Community and small commercial media need to maintain their independence, despite receiving preferential adspend from the government, Media Monitoring SA director William Bird says.
William Bird: Lines of editorial independence must not be blurred.
His comments came as the government revealed plans to dedicate 30% of its advertising budget to community and small commercial media to promote diversity in the industry. "It's a positive step in trying to make community media sustainable. We, however, need to be careful that the lines of independence won't be blurred," Bird said.
Due to their small audiences mainly in outlying areas and often with little purchasing power, community media battle to attract advertising. The State-Owned Entities Communicators Association (SOECA) and the State-Owned Enterprises Procurement Forum (SOEPF) have pledged their support for community and small commercial media as defined by the Media Development and Diversity Agency (MDDA) Act.
Parliament's portfolio committee on communications had called for a minimum of 30% government advertising to be allocated to community and small commercial media.
In 2011 the Government Communication and Information System committed to work towards this goal.

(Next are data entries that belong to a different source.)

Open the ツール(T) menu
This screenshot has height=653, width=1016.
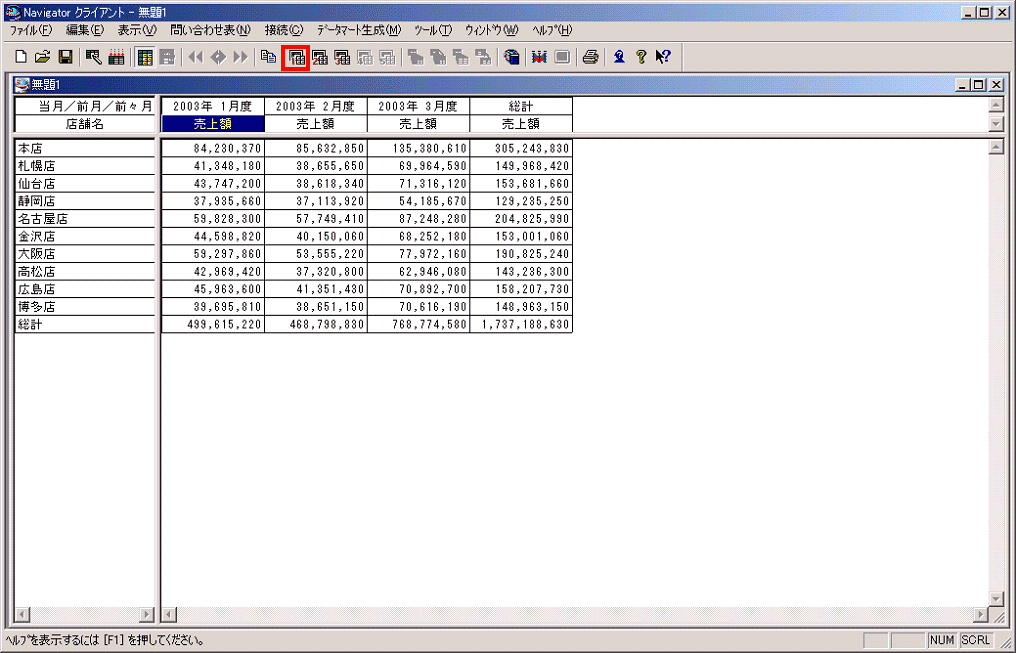[x=433, y=30]
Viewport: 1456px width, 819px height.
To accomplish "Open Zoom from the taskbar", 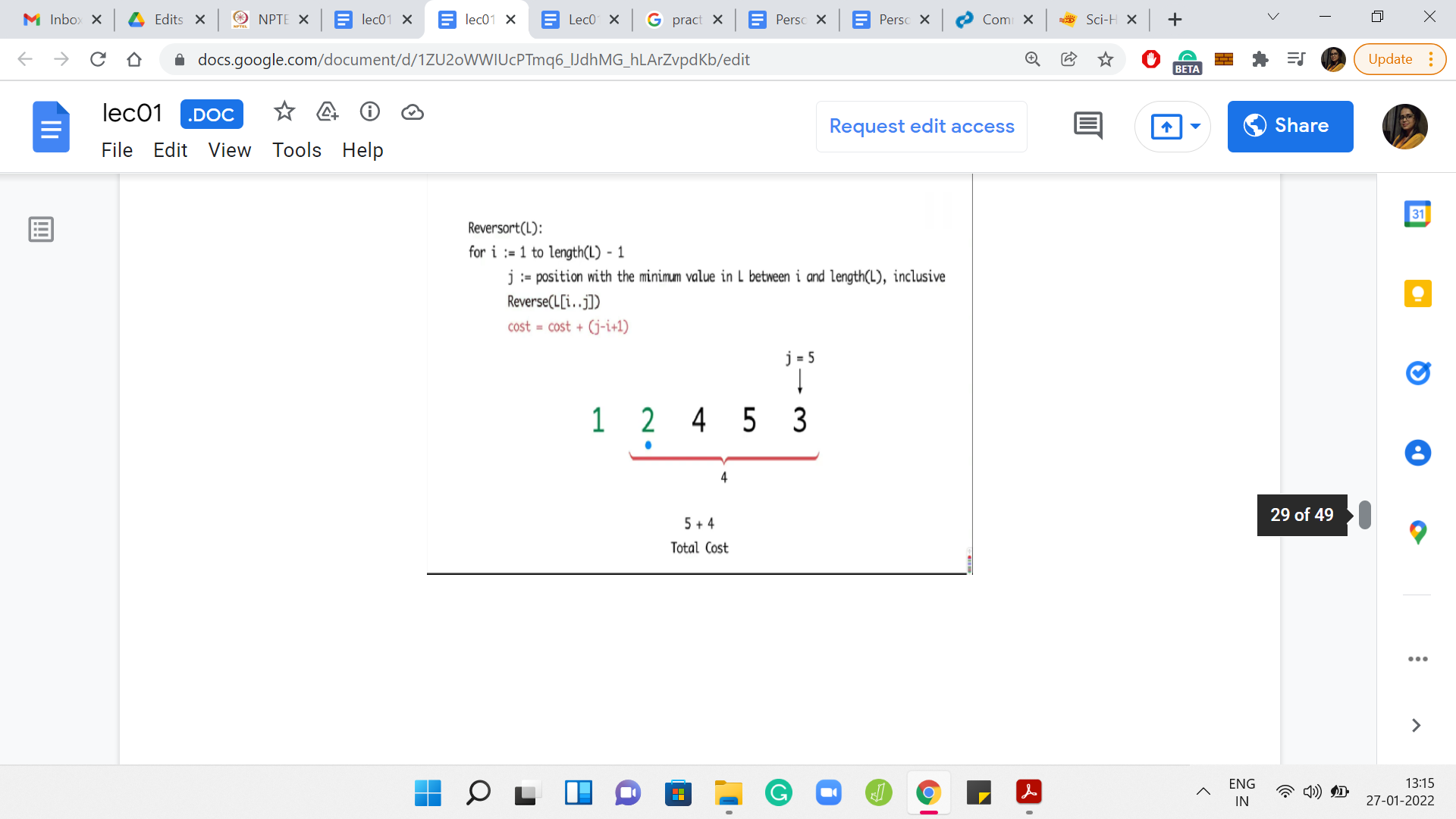I will coord(828,793).
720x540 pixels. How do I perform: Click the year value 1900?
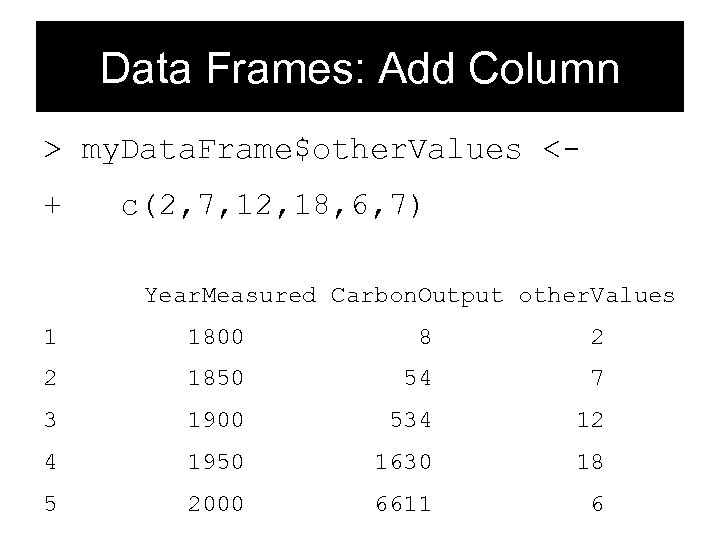(216, 421)

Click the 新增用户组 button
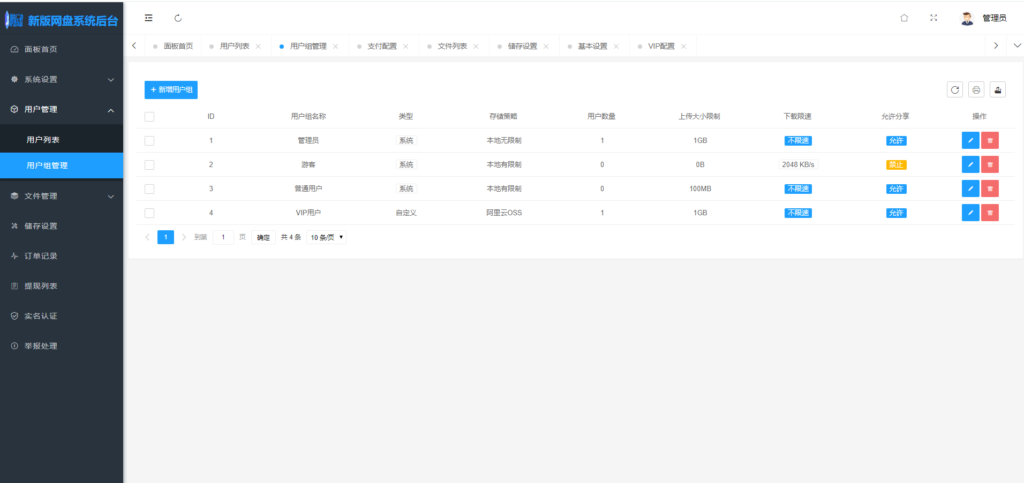point(171,90)
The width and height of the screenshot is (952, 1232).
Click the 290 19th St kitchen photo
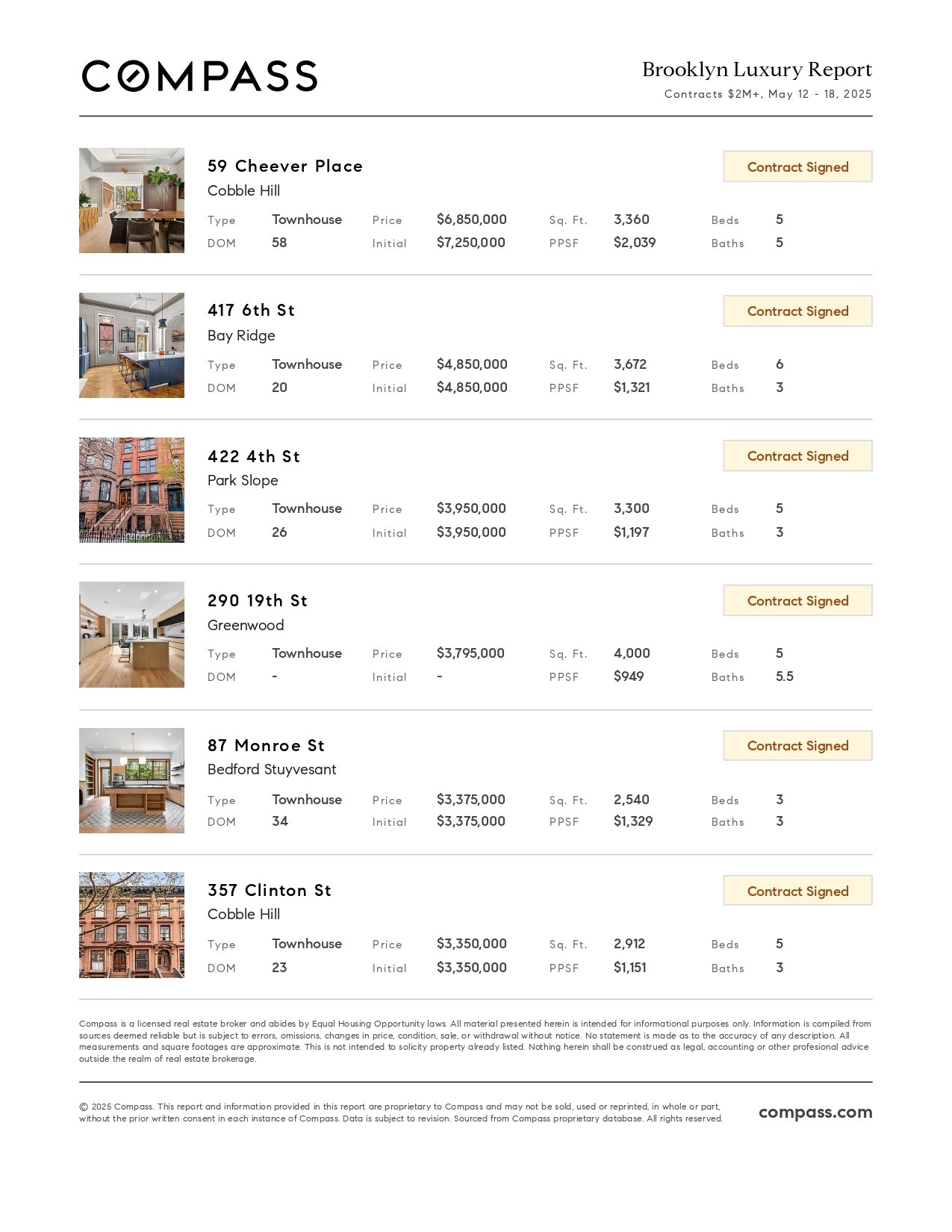pyautogui.click(x=131, y=635)
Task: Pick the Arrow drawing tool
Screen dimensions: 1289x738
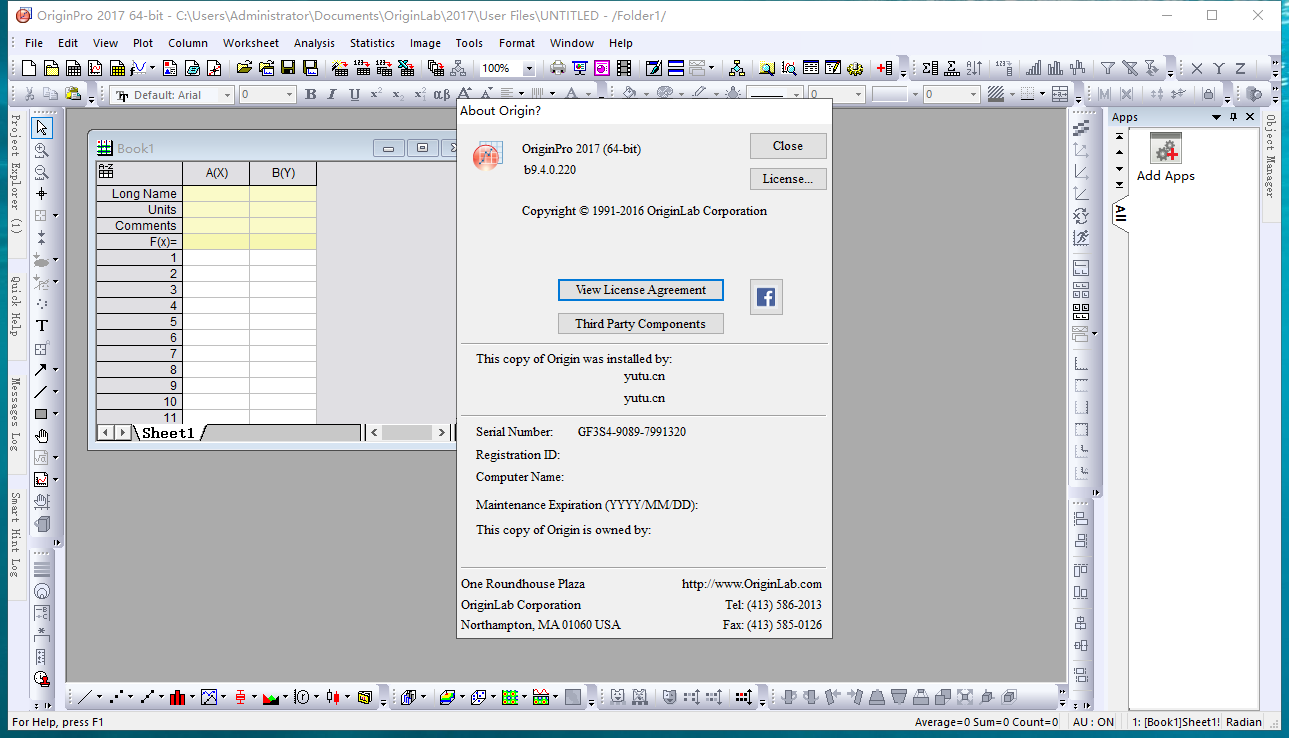Action: point(41,370)
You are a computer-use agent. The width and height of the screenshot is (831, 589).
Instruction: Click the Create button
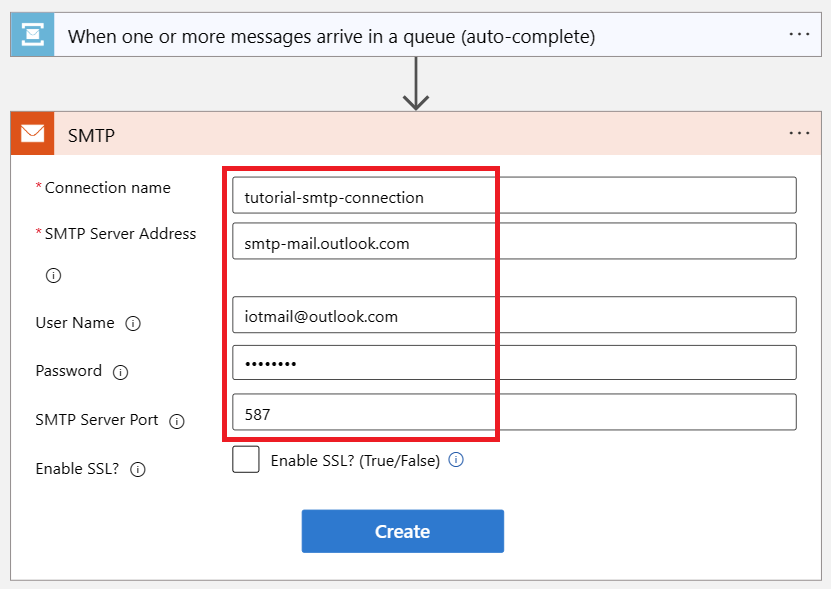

The SOECA and the SOEPF said their decision to support community and small commercial media was a response to the call made by parliamentarians. "Community media is a very strategic platform for state-owned enterprises (SOEs).
"Most of our SOEs and their programmes are fairly well known by consumers of mainstream media, but the same cannot be said about the consumers of community media," said SOECA president Congress Mahlangu.
"We have a responsibility as SOE communicators not to cut off community media audiences, wittingly or unwittingly, from the flow of information about SOEs," he said.
MDDA CEO Lumko Mtimde said: "The agency applauds the leadership of SOECA and SOEPF on giving meaning and effect to both the MDDA act and the call by Parliament's portfolio committee on communications."
Mtimde also said the move would ensure that community and small commercial media became sustainable, and continued to educate and provide information to communities.
Last year, Deputy Communications Minister Stella Ndabeni-Abrahams threatened to withdraw licences from community television stations that had adopted a commercial model.